Co-immunoprecipitation (Co-IP)
Cells were collected 24h after transfection and lysed in lysis buffer supplemented with a protease inhibitor cocktail (Sigma), and a phosphatase inhibitor cocktail (Sigma). Supernatants were collected and incubated with the protein A/G beads (MCE) and anti-Flag magnetic beads (Sigma) overnight at 4 °C. Then, beads were washed 5 times with lysis buffer. Immunoprecipitates were eluted by boiling with 2×SDS loading buffer.
Immunohistochemical assay
Immunohistochemical assay was performed to detect the expression of AKAP8L, SCD1, and CD133 in the sections of human gastric cancer tissue arrays or mouse xenograft tissues. In brief, paraffin-embedded slices (4 μm) were deparaffinized, and then boiled in 0.01 M citrate buffer (pH 6.0) for 15 min. The endogenous peroxide activity was blocked in 3% H2O2 solution for 30 min, and the sections were incubated with 5% BSA to reduce nonspecific binding. Tissue sections were incubated with the primary antibodies (anti-AKAP8L, SCD1, and CD133, 1:100 dilution) at 4 °C overnight. After incubation with the secondary antibody for 1h, DAB was added. The immunostaining images were captured using an Olympus microscope, mean optical density (MOD) values for each specimen were measured by Image-pro plus software.

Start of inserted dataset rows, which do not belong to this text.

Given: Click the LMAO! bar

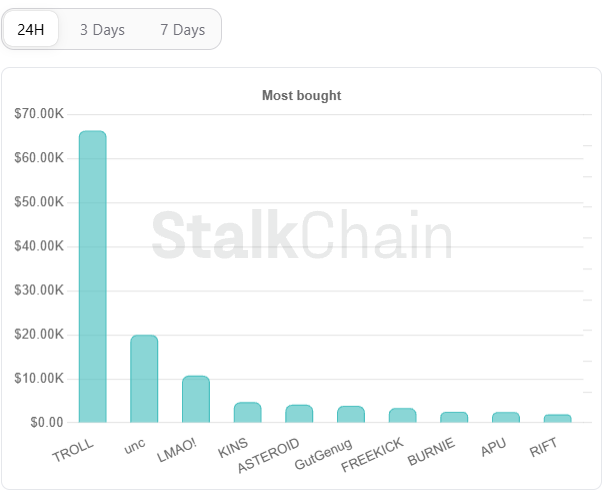Looking at the screenshot, I should coord(196,399).
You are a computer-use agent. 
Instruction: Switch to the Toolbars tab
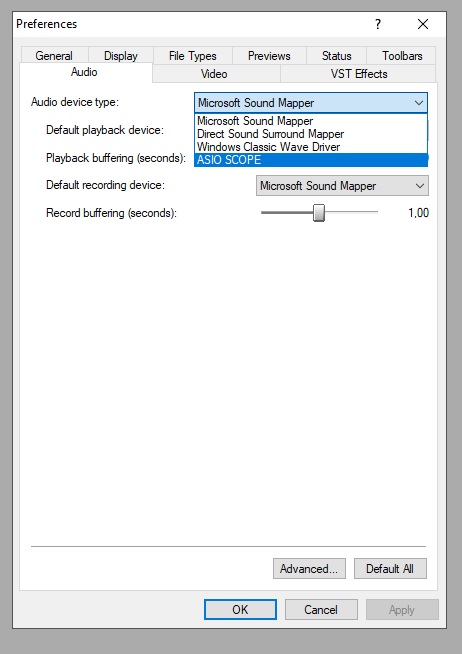(x=402, y=55)
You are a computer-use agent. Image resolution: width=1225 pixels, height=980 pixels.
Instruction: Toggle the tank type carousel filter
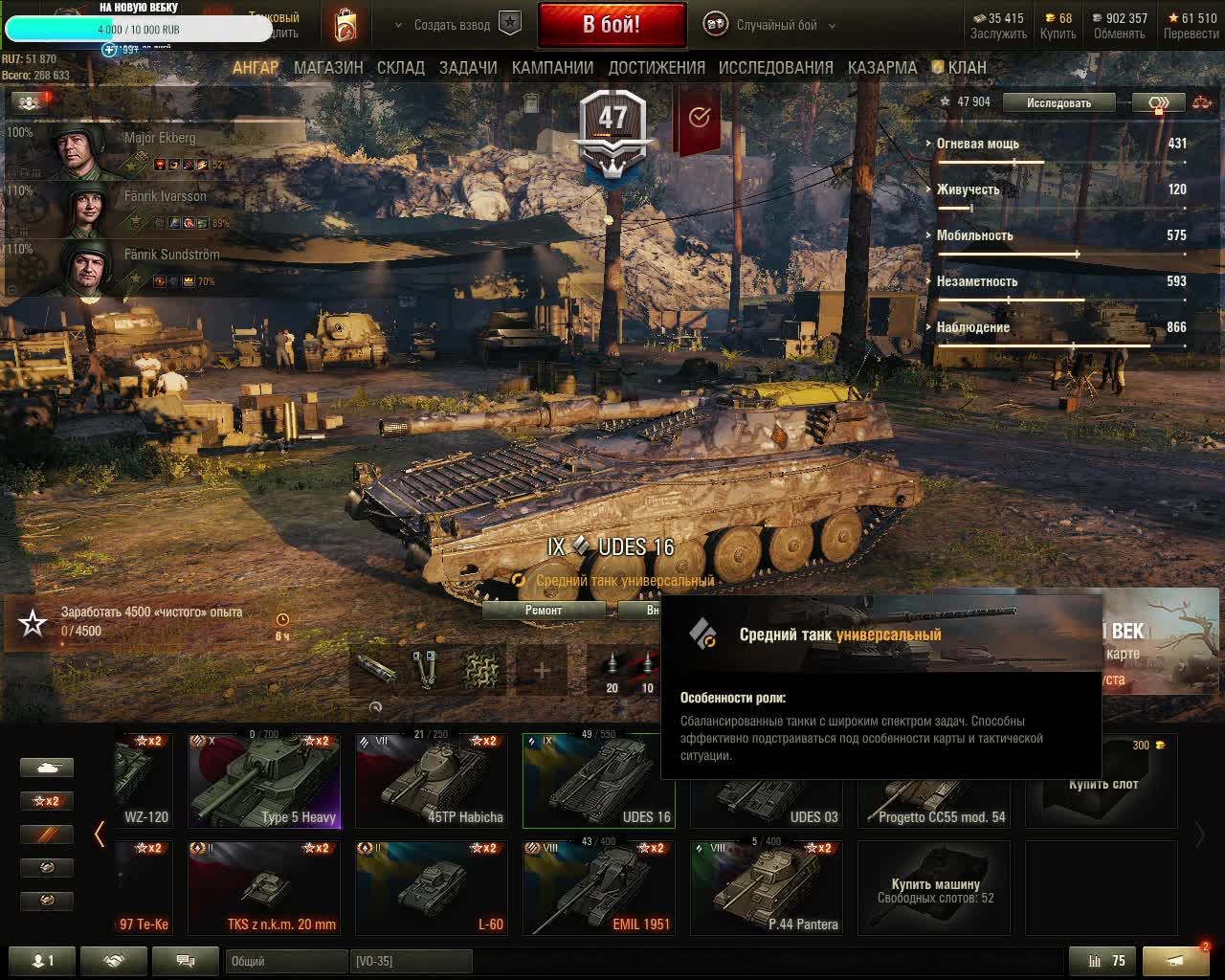[x=47, y=768]
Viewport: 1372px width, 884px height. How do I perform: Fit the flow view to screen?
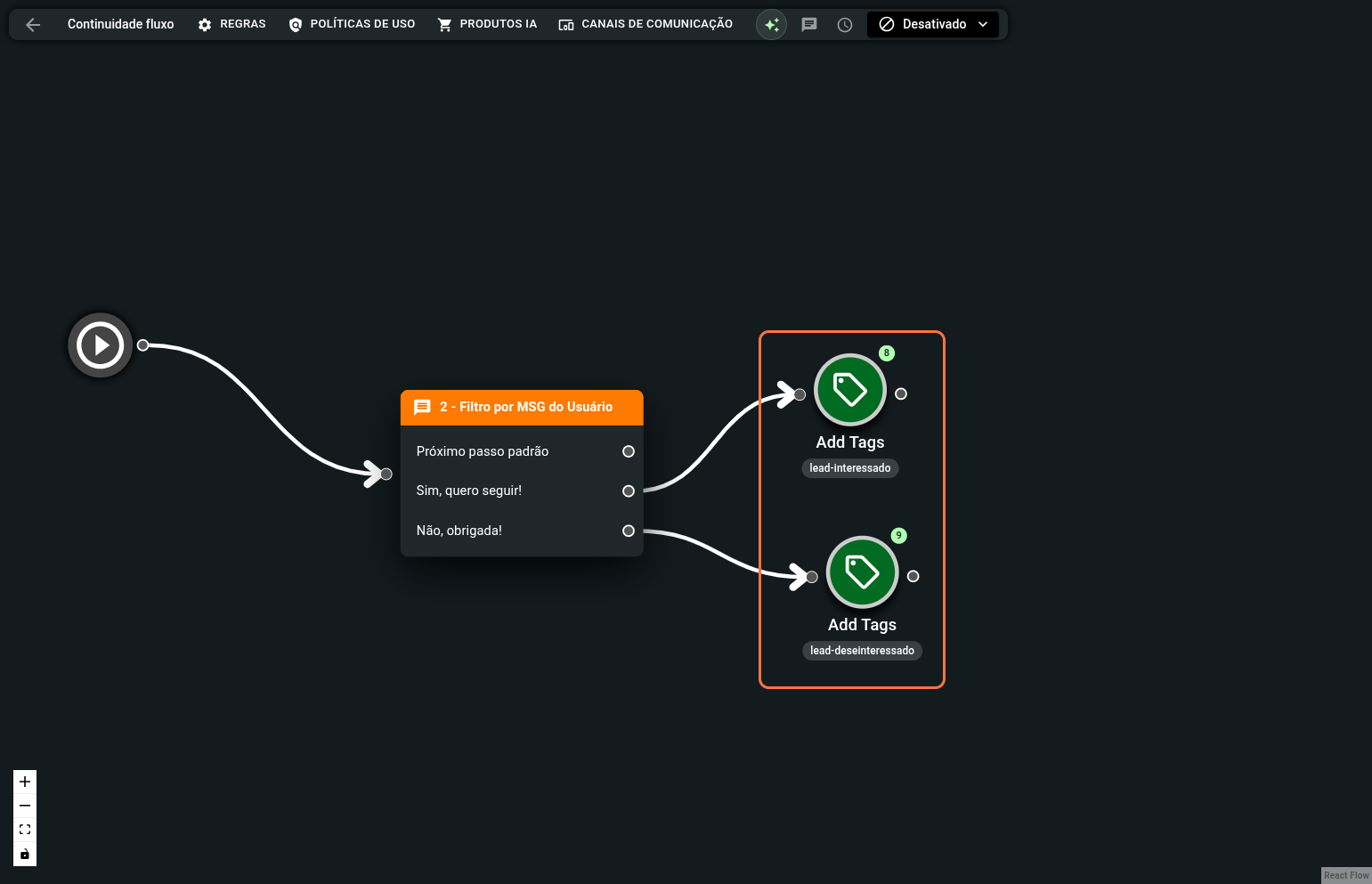[25, 830]
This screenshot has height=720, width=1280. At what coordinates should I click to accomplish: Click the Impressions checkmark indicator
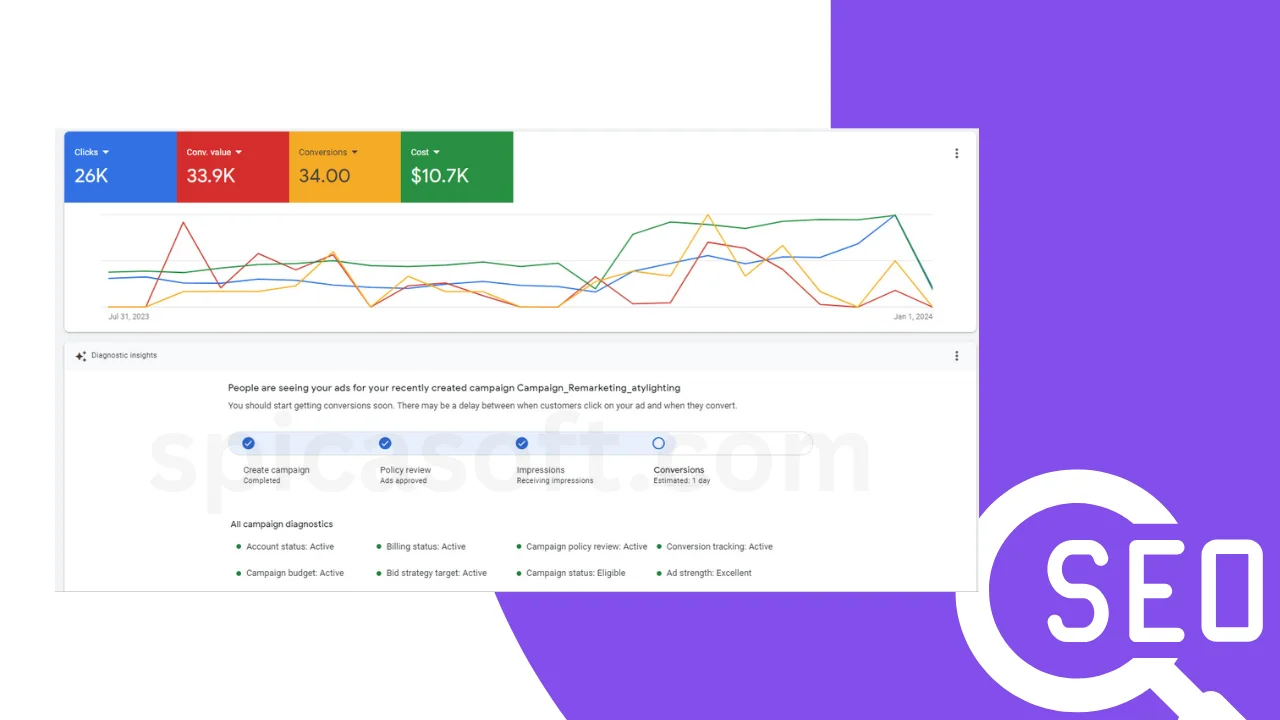tap(521, 443)
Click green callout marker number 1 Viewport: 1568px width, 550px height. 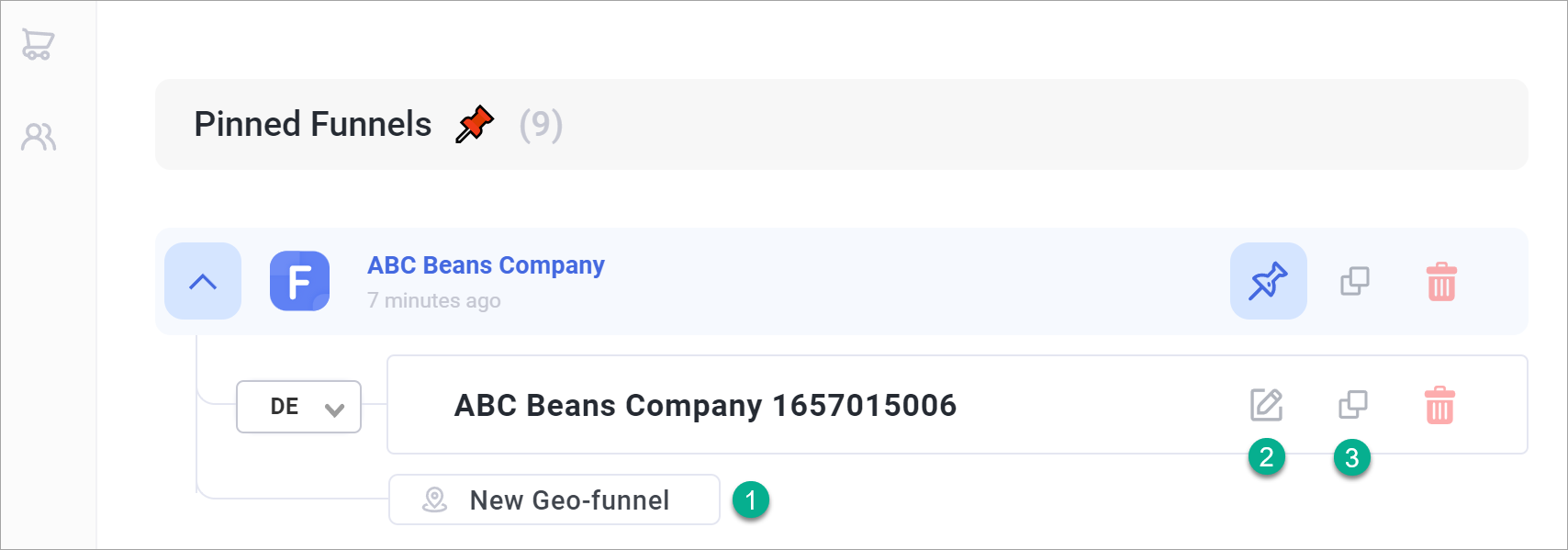click(x=751, y=500)
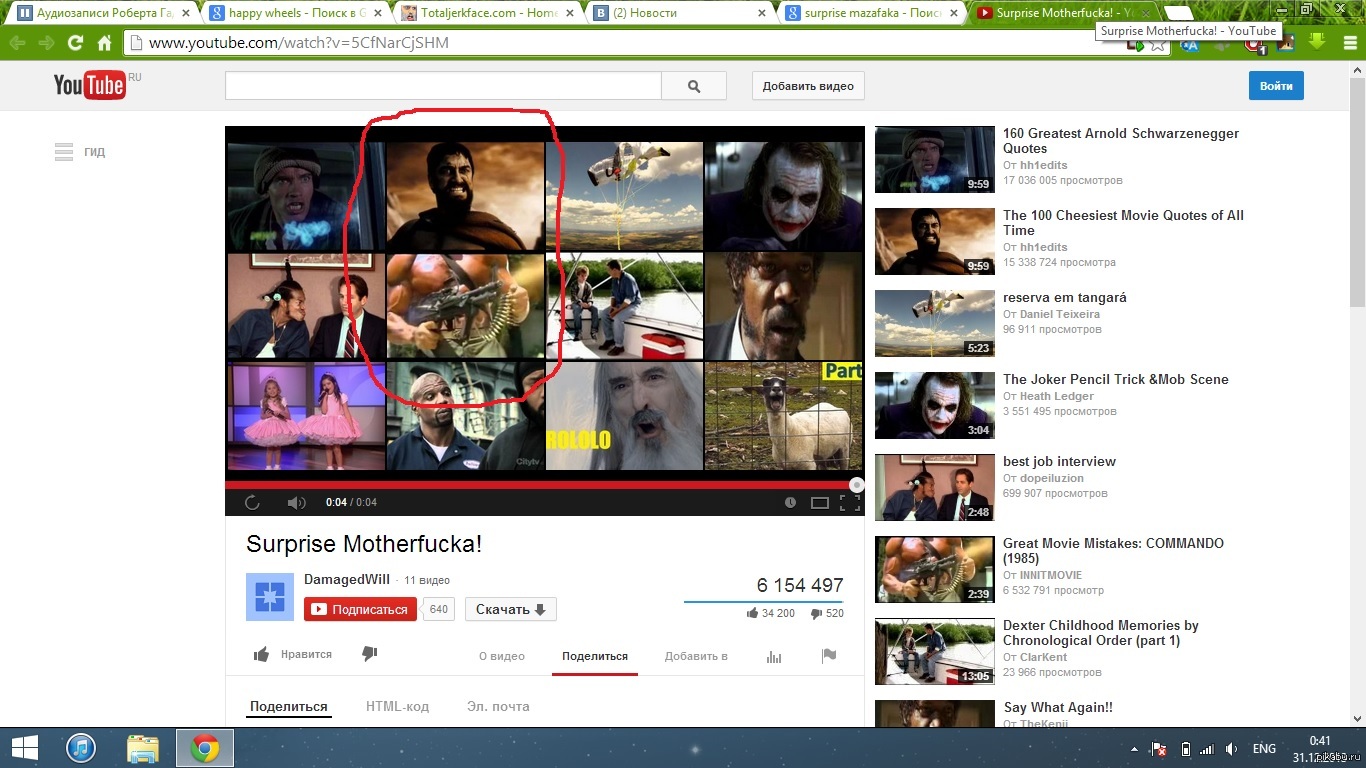Viewport: 1366px width, 768px height.
Task: Click the YouTube logo
Action: click(x=90, y=86)
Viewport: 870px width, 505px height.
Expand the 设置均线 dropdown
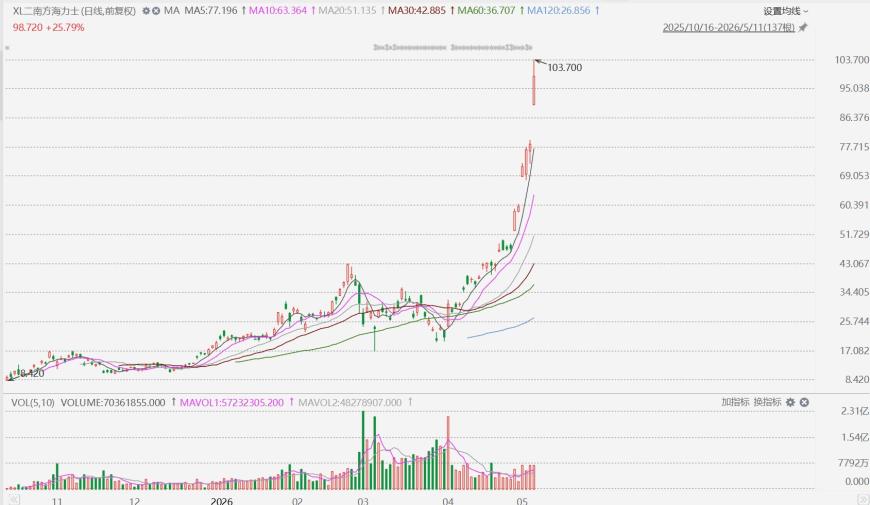pyautogui.click(x=786, y=11)
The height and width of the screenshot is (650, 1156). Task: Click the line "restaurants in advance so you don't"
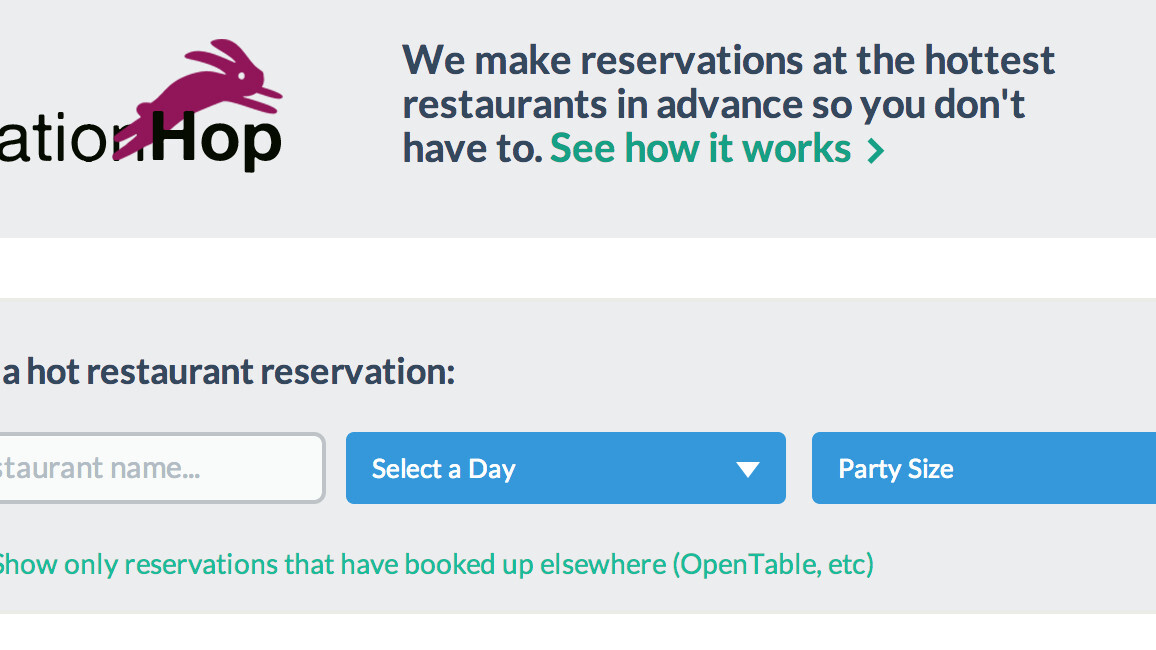713,104
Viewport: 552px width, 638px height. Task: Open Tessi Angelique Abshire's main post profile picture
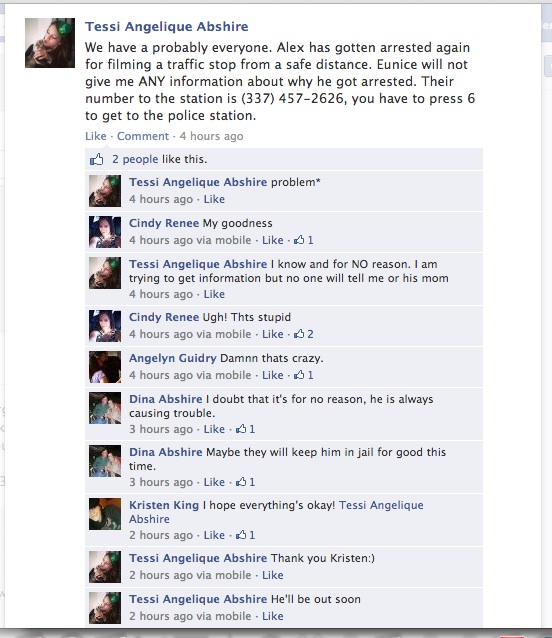(x=50, y=43)
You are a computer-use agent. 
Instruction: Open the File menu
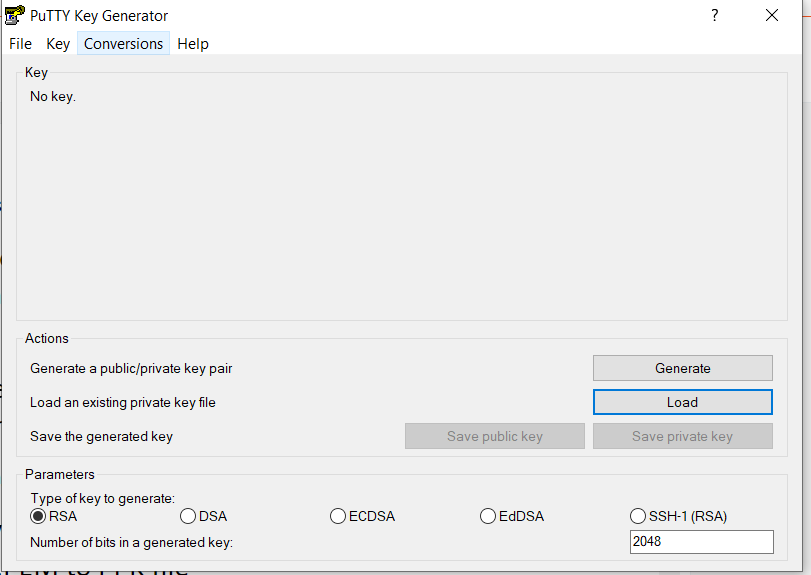point(21,44)
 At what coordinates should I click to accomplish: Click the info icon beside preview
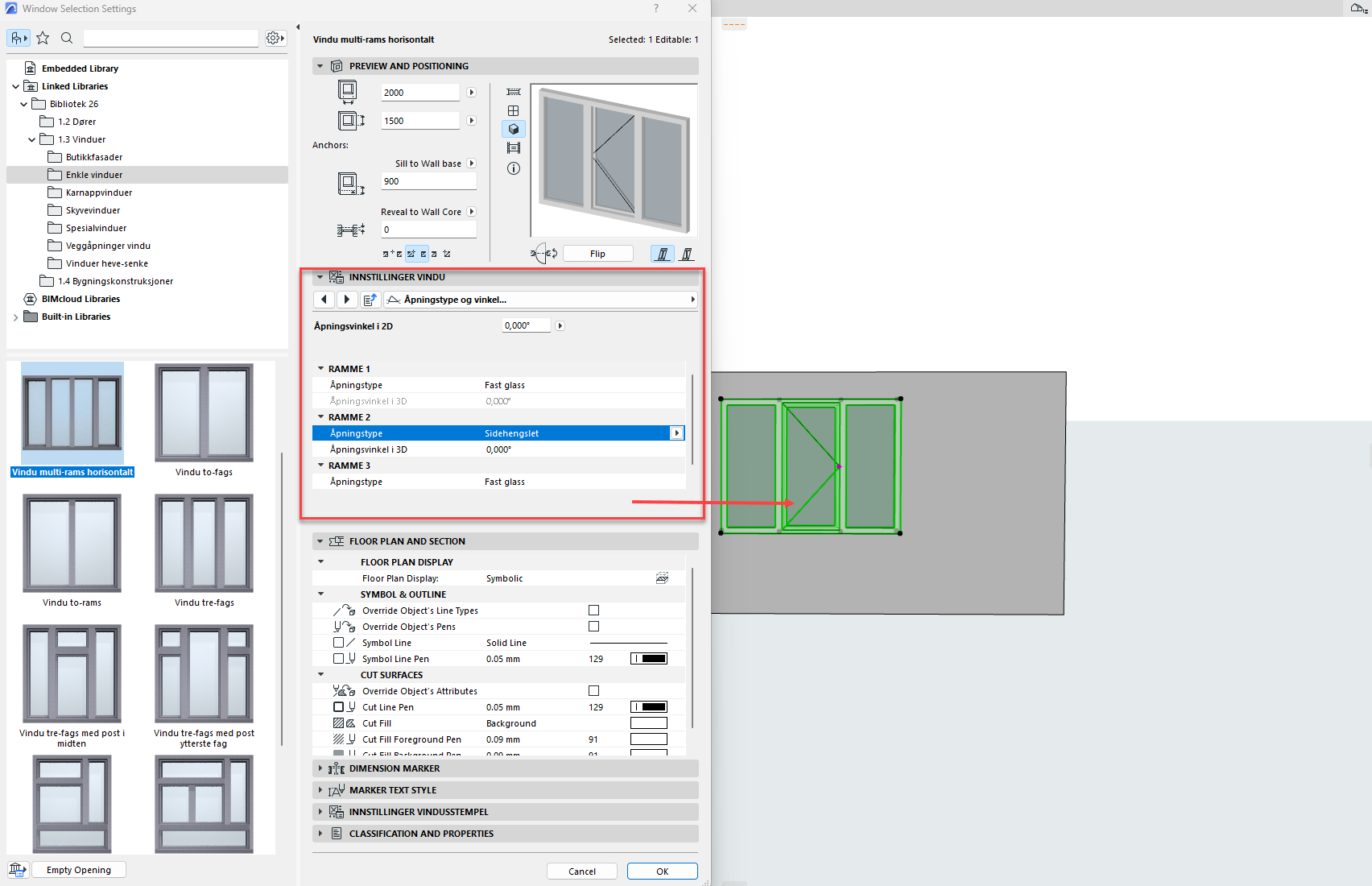click(x=514, y=168)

Immunoflurescense(IF) and TUNEL staining
The paraffin-embedded slices were eparaffinized and washed with PBS, followed by permeabilization with 0.3% Triton X-100 for 30 min at RT. The
coverslips were blocked with 5% BSA and incubated with anti-Ki67(1:200,ab16667, Abcam) at 4 °C overnight. or terminal deoxynucleotidyl transferase (TdT) in reaction buffer (containing a fixed concentration of digoxigenin-labelled nucleotides, TUNEL, AF594) at 37 °C for 1h. Subsequently, the cells were incubated with fluorescence-conjugated secondary antibodies for 1 h. Then, the nuclei were stained with DAPI(Sigma). The stained cells were observed with a fluorescence microscope (Olympus, Japan).
Bioinformatics
The correlation between the expression of AKAP8L and SCD1 was analyzed by TCGA Tumor from GEPIA Databases. BLAST was used to predict the potential binding sites between AKAP8L and SCD1 mRNA. Furthermore, the expression of AKAP8L and SCD1 and their prognosis roles in gastric cancer were confirmed by Kaplan-Meier plotter analysis.
Statistical analysis
Sample sizes were denoted in the figure legends. All experiments were performed in triplicate. Samples included in the analyses surely met proper experimental conditions. Results were quantified as mean ± SEM. All statistical analyses were conducted with SPSS v20.0 software (Abbott Laboratories, USA) and GraphPad Prism software 6.0 (GraphPad Software, USA), and performed using the Student’s t test. Kaplan-Meier plotter analysis were used to estimate the prognostic relevance of AKAP8L and SCD1 in univariate analysis. Two-tailed Spearman’s correlation analysis was used to analyze the associations between AKAP8L and SCD1 mRNA expression. P < 0.05 was considered statistically significant.